Pramono menyampaikan, Pemerintah Provinsi (Pemprov) DKI Jakarta telah mengambil langkah-langkah penanganan, termasuk segera menormalisasi Sungai Ciketing yang sempat tertutup material longsoran sampah hingga 40 meter.
Advertisement
“Di lapangan tadi saya memutuskan agar Sungai Ciketing segera dinormalisasi. Manfaatnya sangat besar bagi warga, karena jika aliran sungai tertutup, akses jalan di sekitarnya juga ikut terhambat,” kata Pramono di Balai Kota DKI Jakarta usai peninjauan, Senin (9/3/2026).

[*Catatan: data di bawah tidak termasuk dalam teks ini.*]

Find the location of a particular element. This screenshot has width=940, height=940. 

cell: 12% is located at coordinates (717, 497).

Pramono mengungkapkan, setiap hari TPST Bantargebang menerima kiriman sampah dari Jakarta sekitar 7.400 hingga 8.000 ton. Karena itu, dia meminta dilakukan pemilahan sebagai langkah penting untuk mengurangi beban tempat pengolahan sampah.
“Bantargebang memang harus mulai ada pembatasan karena daya tampungnya sudah sangat terbatas. Sambil menunggu zona 4A dipulihkan, sementara ini pengiriman sampah akan dialihkan ke zona 3 serta dua zona baru yang sedang disiapkan sebagai lokasi sementara,” jelasnya.

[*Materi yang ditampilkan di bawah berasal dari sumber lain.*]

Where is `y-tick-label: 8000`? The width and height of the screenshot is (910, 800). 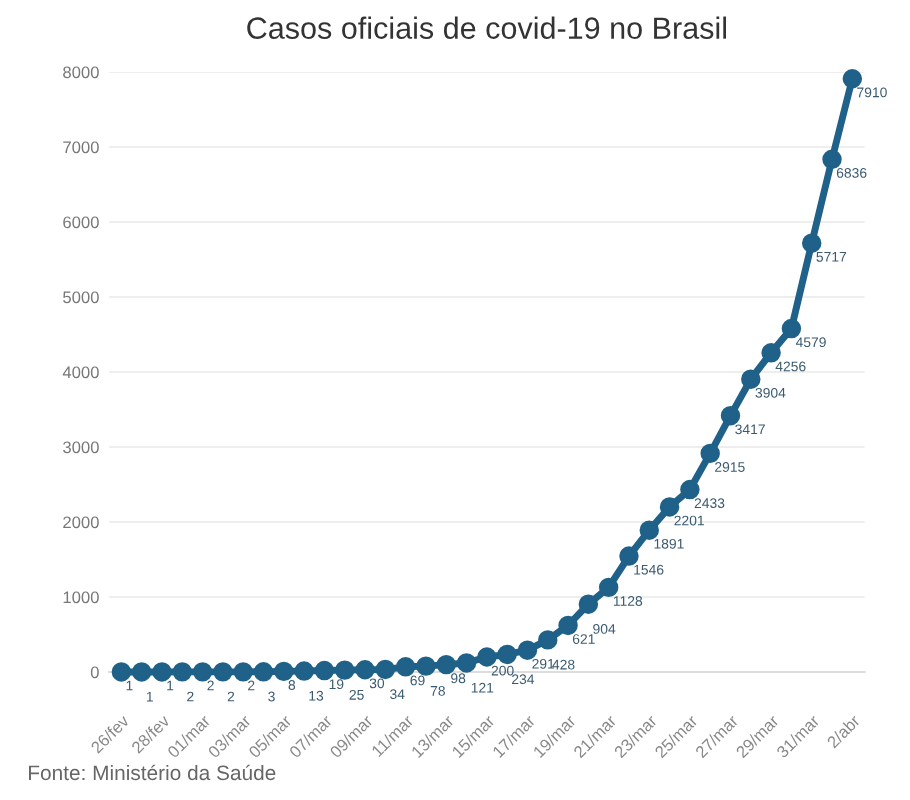 y-tick-label: 8000 is located at coordinates (81, 72).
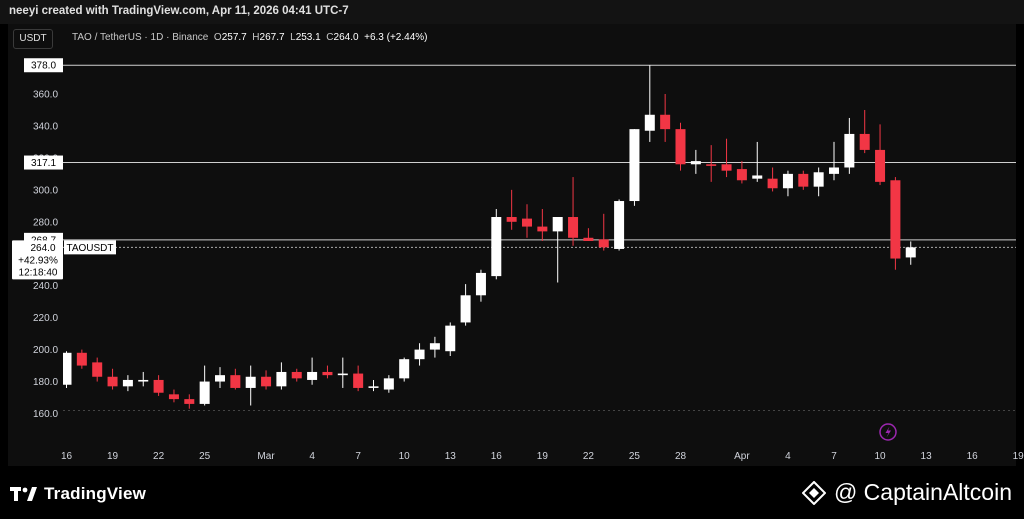  What do you see at coordinates (330, 38) in the screenshot?
I see `legend-close-label: C` at bounding box center [330, 38].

Siapkan RDF Rorotan di Jakut
Lebih lanjut, Pramono mengatakan Pemprov DKI Jakarta tengah mempersiapkan pengoperasian fasilitas Refuse Derived Fuel (RDF) Rorotan di Jakarta Utara sebagai bagian dari solusi pengelolaan sampah jangka menengah.

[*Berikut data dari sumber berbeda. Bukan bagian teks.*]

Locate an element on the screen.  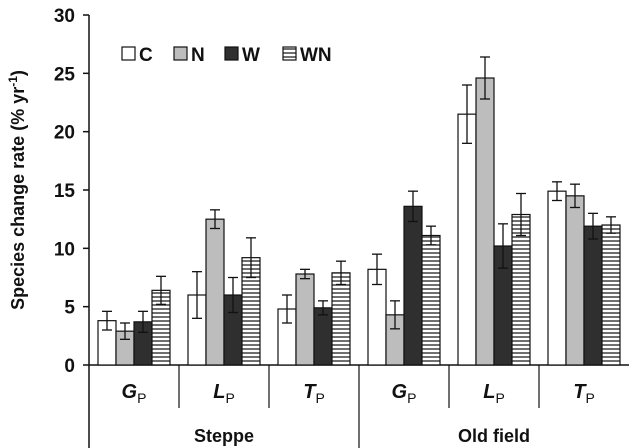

Saat ini, fasilitas tersebut masih dalam tahap uji coba dan persiapan operasional bersama para pakar agar dapat berfungsi secara ramah lingkungan, aman, serta tidak mengganggu aktivitas masyarakat sekitar.
“Saya menargetkan RDF Rorotan nantinya bisa membantu mengurangi sekitar 1.000 sampai 1.500 ton sampah per hari. Mudah-mudahan proses commissioning segera selesai sehingga fasilitas ini bisa beroperasi secara normal,” ujarnya.
Diketahui, peristiwa longsor di zona 4A TPST Bantargebang diduga dipicu oleh hujan ekstrem yang terjadi pada Minggu, 8 Maret 2026 dengan curah hujan mencapai 264 mm per hari. Selain menutup aliran sungai, longsoran juga menutup jalan operasional ke TPST.
Pemprov DKI Jakarta menyampaikan duka cita mendalam atas korban meninggal dunia dalam peristiwa tersebut. Hingga saat ini tercatat ada empat orang meninggal dunia dan lima orang mengalami luka ringan serta telah kembali ke rumah masing-masing.